------ RECORDS FOR THE TASK
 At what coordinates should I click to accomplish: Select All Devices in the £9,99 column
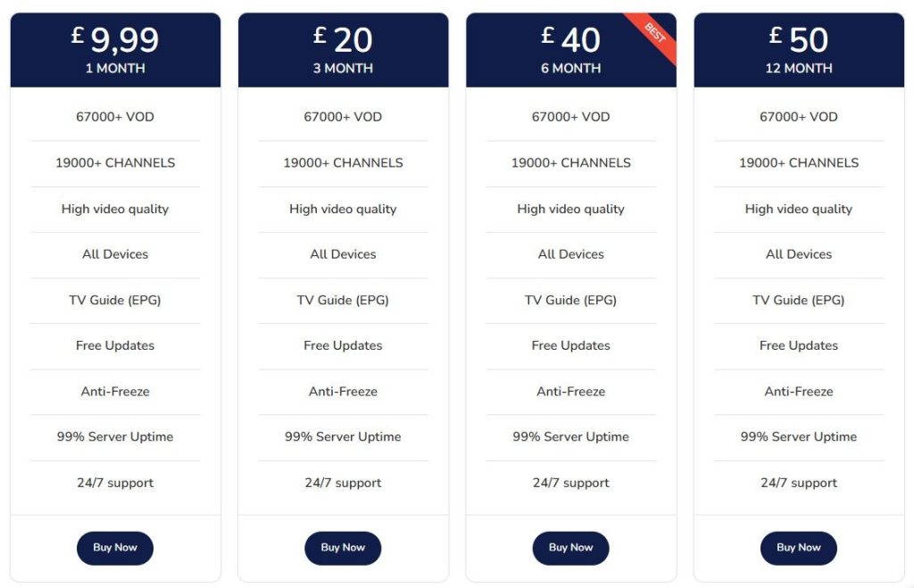pyautogui.click(x=114, y=254)
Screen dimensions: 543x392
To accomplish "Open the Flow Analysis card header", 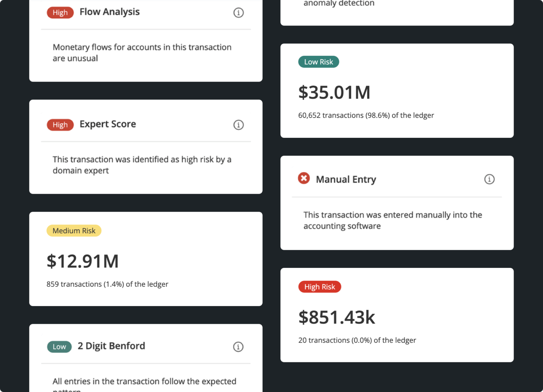I will pyautogui.click(x=110, y=12).
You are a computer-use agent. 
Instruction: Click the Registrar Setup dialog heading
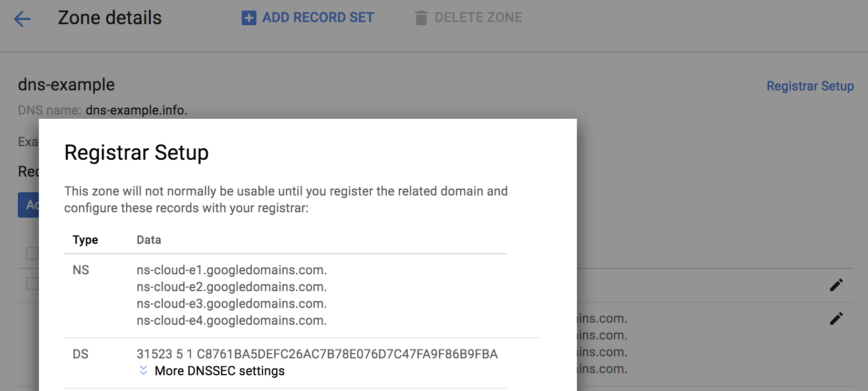coord(136,153)
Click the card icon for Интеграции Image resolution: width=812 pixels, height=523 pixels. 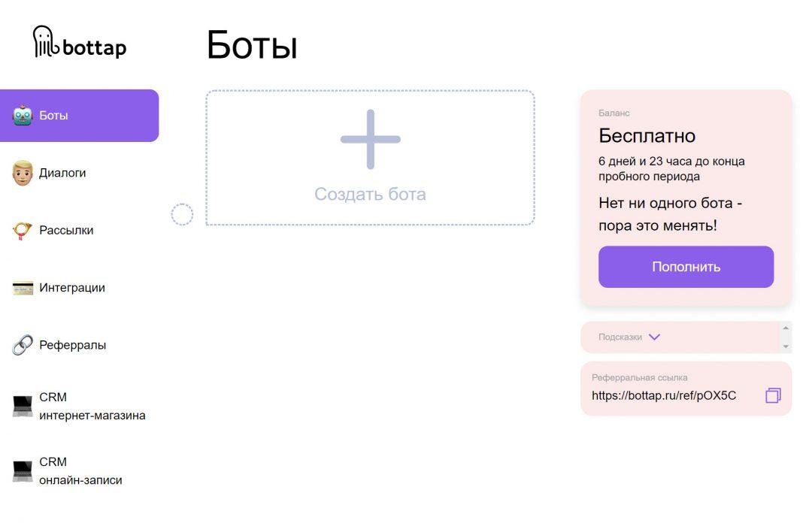[x=23, y=288]
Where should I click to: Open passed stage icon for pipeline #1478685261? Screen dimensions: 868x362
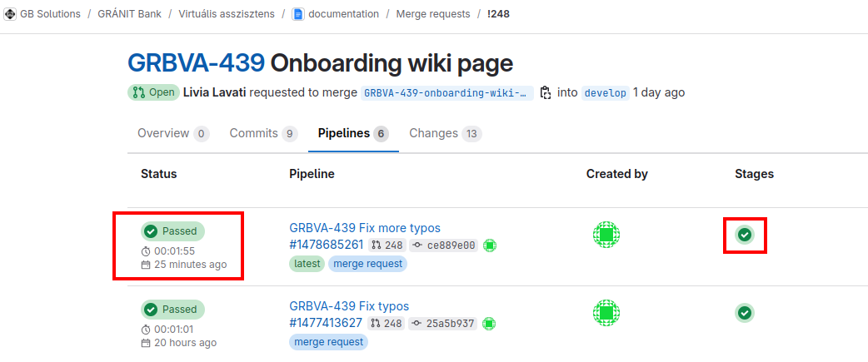coord(745,235)
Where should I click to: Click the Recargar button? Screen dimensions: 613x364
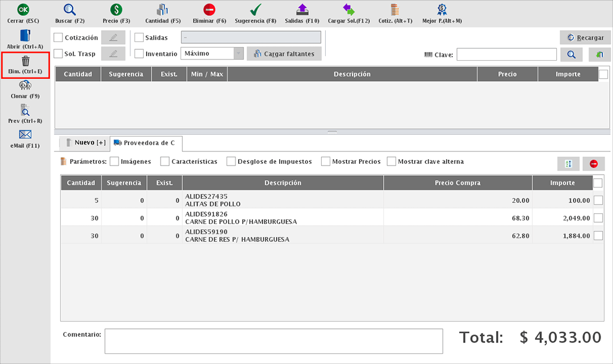tap(585, 37)
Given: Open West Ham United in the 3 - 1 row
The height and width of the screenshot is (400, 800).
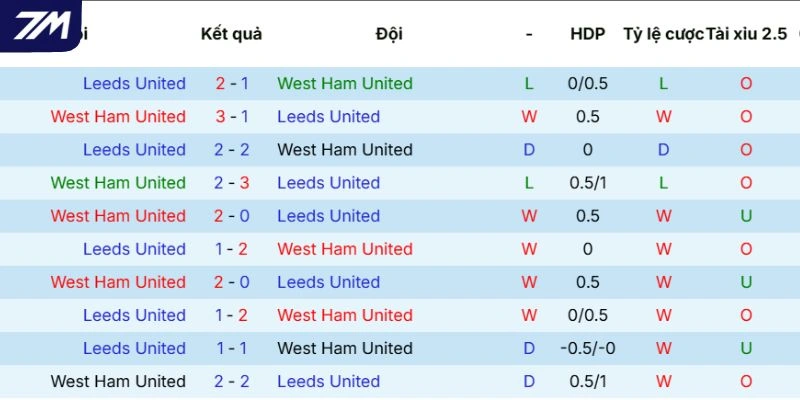Looking at the screenshot, I should 118,117.
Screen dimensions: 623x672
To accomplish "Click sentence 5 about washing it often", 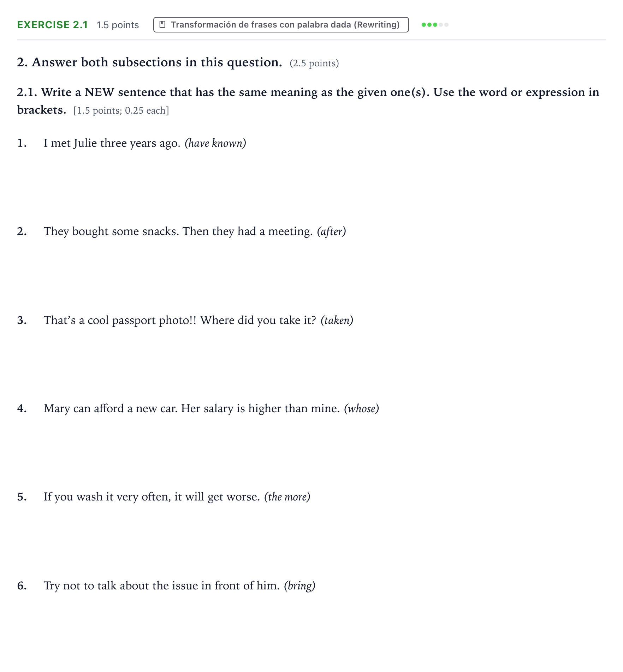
------------
> WORK INSTRUCTION:
Produce an exact copy of only those lines that run from the line with "Where should I click to: Click" to the final line of the records, including both; exclude images.

> ANSWER TO THIS PROBLEM:
Where should I click to: Click the Recargar button? Screen dimensions: 613x364
tap(585, 37)
Given: Open West Ham United in the 3 - 1 row
The height and width of the screenshot is (400, 800).
Looking at the screenshot, I should 118,117.
Screen dimensions: 623x672
To accomplish "Click sentence 5 about washing it often", 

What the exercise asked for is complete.